Над Кемью Камень возвышается – сосновым гребнем в небо врезался. Вчесался. Освещены луной его бока. Как декорации – софитом. Манит, к себе влечёт – летишь туда душой щемящей, часто она бывает там, иной раз в теле. Можно сейчас и сосны разглядеть, отдельно каждую. Даже отсюда. Как-то до них ещё не добрались – стоят. Какая – прямо наверху, какая – косо на откосе. Но доберутся, ненасытные. Есть на то краны и лебёдки – всё, что способствует наживе, употребят, применят, лихоимцы, вплоть до «Сибирского цирюльника». Как новобранца, Камень остригут. Как каторжанина ли. Пока в красе, не жалкий он, не оскорблённый. Но за него и наперёд уже переживаешь.
А может – больше за себя.
Глядишь вокруг – захватывает дух.
– Какой толк от всей этой красоты, – говорит Иван Сергеевич, – если на душе у меня дурно, если она, душа моя, страдает? Тогда бессмысленно всё это. Сколько сейчас… до половины?.. Что ж я часы-то не ношу…

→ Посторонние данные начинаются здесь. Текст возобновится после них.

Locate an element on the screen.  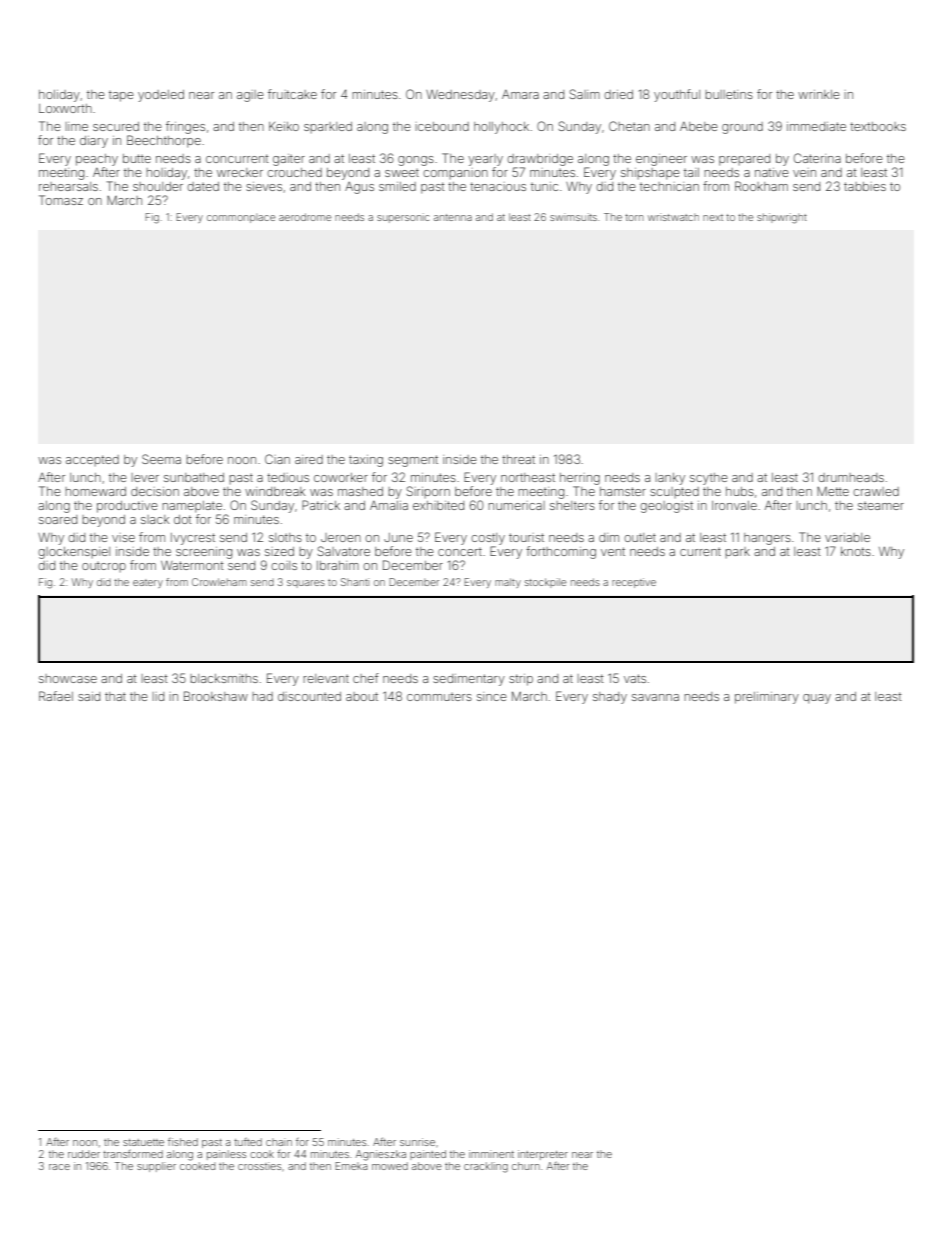
supplier is located at coordinates (156, 1167).
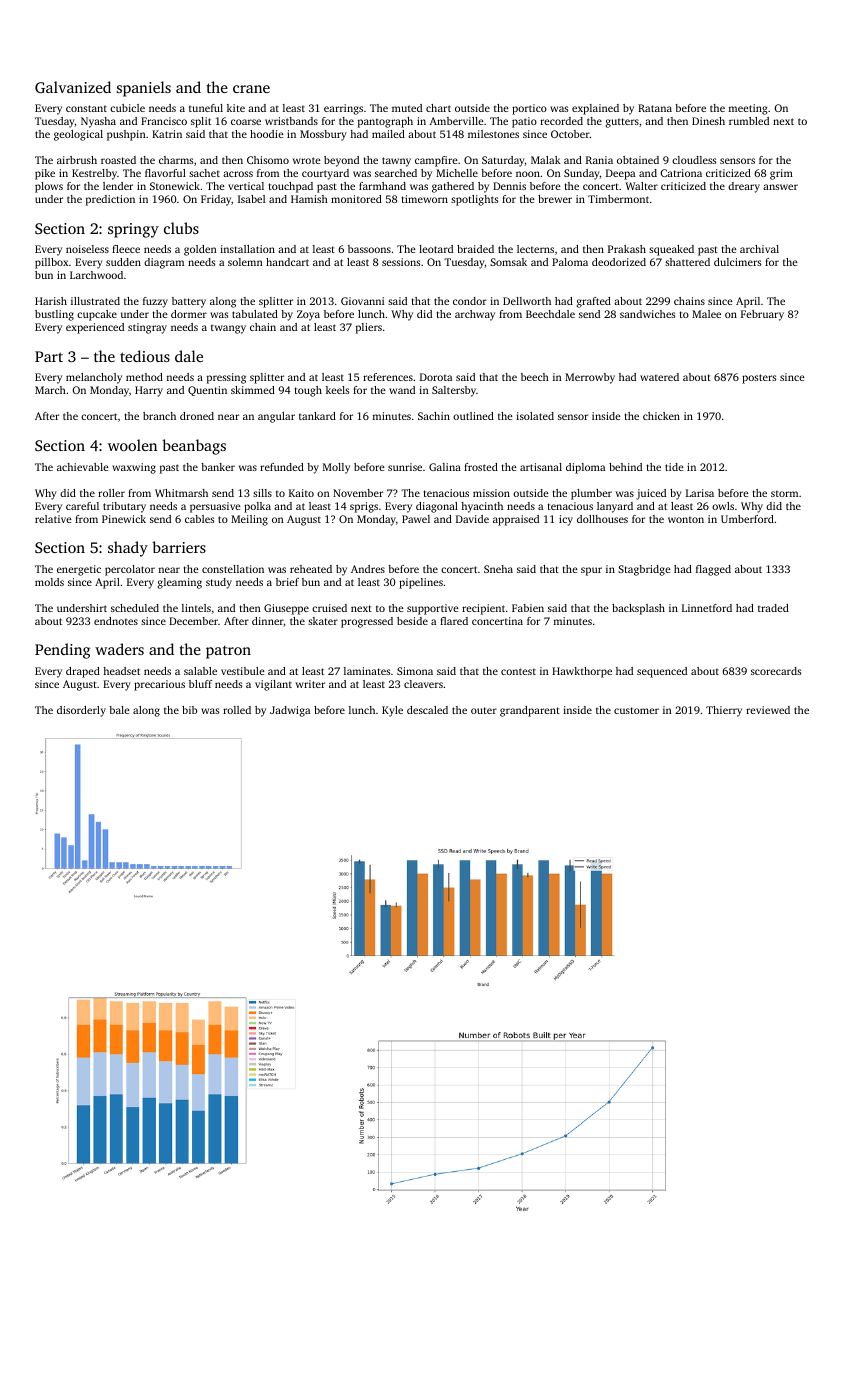 This screenshot has width=849, height=1400. Describe the element at coordinates (747, 519) in the screenshot. I see `Umberford` at that location.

Кедр. Огромный. В два обхвата. Вершиной в небе. Кто-то в нём зашумел – зашелестел, зацокал. Белка, наверное, проснулась.
Кто же гнездится там – в его вершине?
Ждёт-не дождётся он, Иван Сергеевич. До дрожи в теле.
– Как мальчишка.
Спустился к реке. Хрустя галькой, прошёл берегом до курьи. Отыскал в траве им же там спрятанную сухую и длинную палку. Дотянулся ею до сети, потряс её, сеть, чтобы от мусора очистить. Рыбы не видно в ней – пустая.
– Хоть бы одна… для подтверждения… А-а, ладно. Помыл руки. Отметил: тёплая вода. Набрал в ладони – всю выпил. Вкусная.
– Для Маньки даже не попалась.
Побыл ещё на берегу, послушал речку: с кем-то беседует она – с дном, может быть, своим, а может – с берегами. А то и – с небом. Скроется скоро подо льдом, под толщей снежной – и надолго. Лишь перекат – как-то увёртывается он от мороза, не может тот его сковать – всю зиму полый, насмехается.
– У каждой речки свой язык, свой говорок… своё наречие. И у Кеми вот – хоть и непонятный.
После:
На яр взобрался. Осмотрелся.
Припал плечом к кедру. Стоит. Сердце колотится, не унимаясь. И оттого ещё, что – запыхался: яр метров двадцать да крутой – взбеги-ка.
Опустился на выпирающий из земли толстым змеем корень кедра. Или – не змеем, а – драконом. Сидит на нём. Не может успокоиться.
Видит:
Идёт.
– Ну, наконец-то.
Поднялся резко и пошёл навстречу.
Обнял. Целует. Воздуху не хватает в волосах её – те были собранные на затылке – распустились.
– Ты что так долго, Катенька?.. Еле дождался.
– Как договаривались – в половине.
– Ну а пораньше-то?
– Да не могла… Чё-то Васюшка рассопливился.
– Что с ним?
– Не знаю. Может быть – надуло.
Бурая хвоя под ногами – мягко ступать по ней – ковром упругим накопился.
Подступили, не выпуская друг дружку из объятий, к кедру. Катя – спиной к стволу. Тугая. Крепкая. Сюда-то чуть ли не бежала – потом её так сладко пахнет из-под мышек; на лбу – испарина – нектар.